The genus Lonomia is a moderate-sized group of fairly cryptic saturniid moths from South America, famous not for the adults, but for their highly venomous caterpillars, which are responsible for a few deaths each year, especially in southern Brazil, and the subject of hundreds of published medical studies. They are commonly known as giant silkworm moth, a name also used for a wide range of other saturniid moths.

Description
The caterpillars are themselves extremely cryptic, blending in against the bark of trees, where the larvae commonly aggregate.

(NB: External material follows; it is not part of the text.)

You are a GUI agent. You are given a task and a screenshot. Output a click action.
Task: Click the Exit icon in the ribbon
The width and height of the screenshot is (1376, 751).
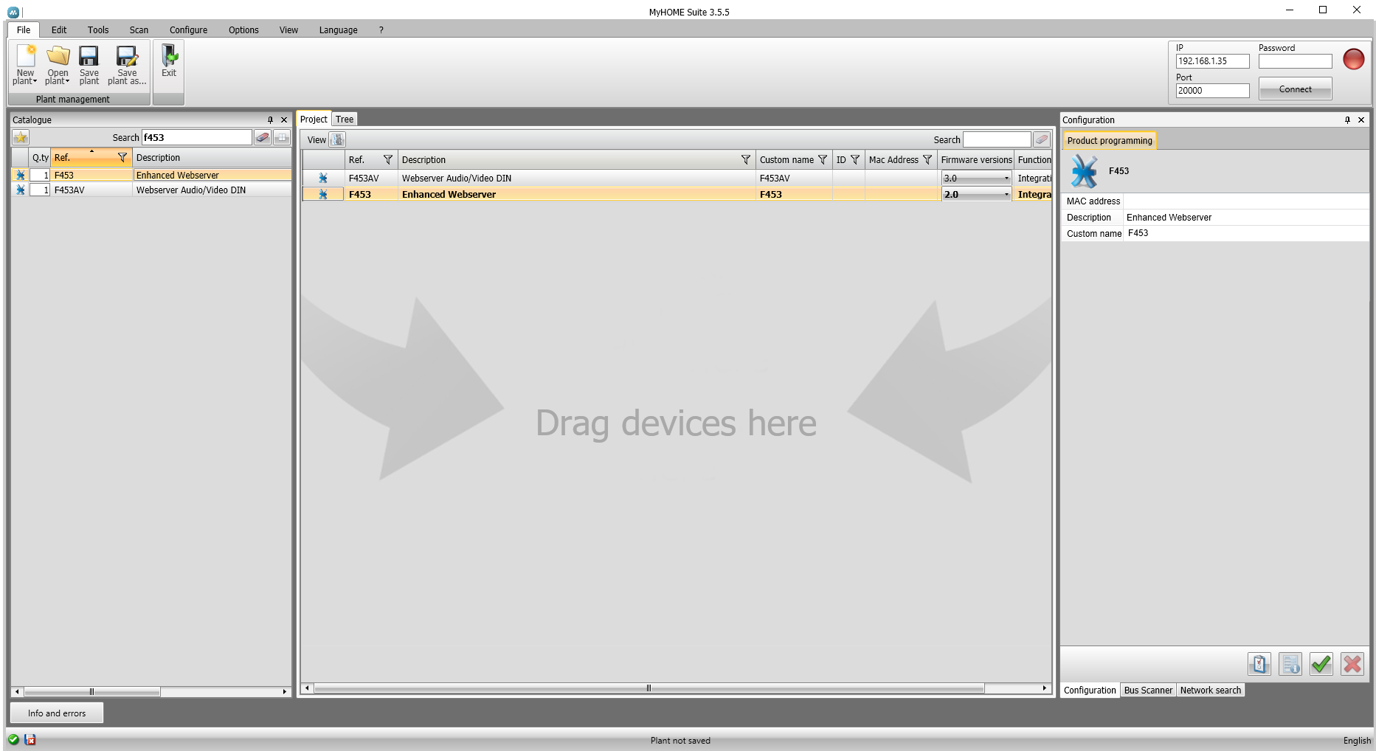(169, 58)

The larvae, like most hemileucines, are covered with urticating hairs, but these caterpillars possess a uniquely potent anticoagulant venom.

Toxicity
A typical envenomation incident involves a person unknowingly leaning against, placing their hand on, or rubbing their arm against a group of these caterpillars that are gathered on the trunk of a tree. The effects of a dose from multiple caterpillars can be dramatic and severe, including massive internal hemorrhaging, kidney failure, and hemolysis. The resulting medical syndrome is sometimes called lonomiasis. Death may result, either rapidly or after many days following envenomation.

The  of the Lonomia venom is 0.19 mg for an 18–20 g mouse (IV); however, due to the small amount of venom in the bristles of the caterpillar, the rate of human fatality is only 1.7%.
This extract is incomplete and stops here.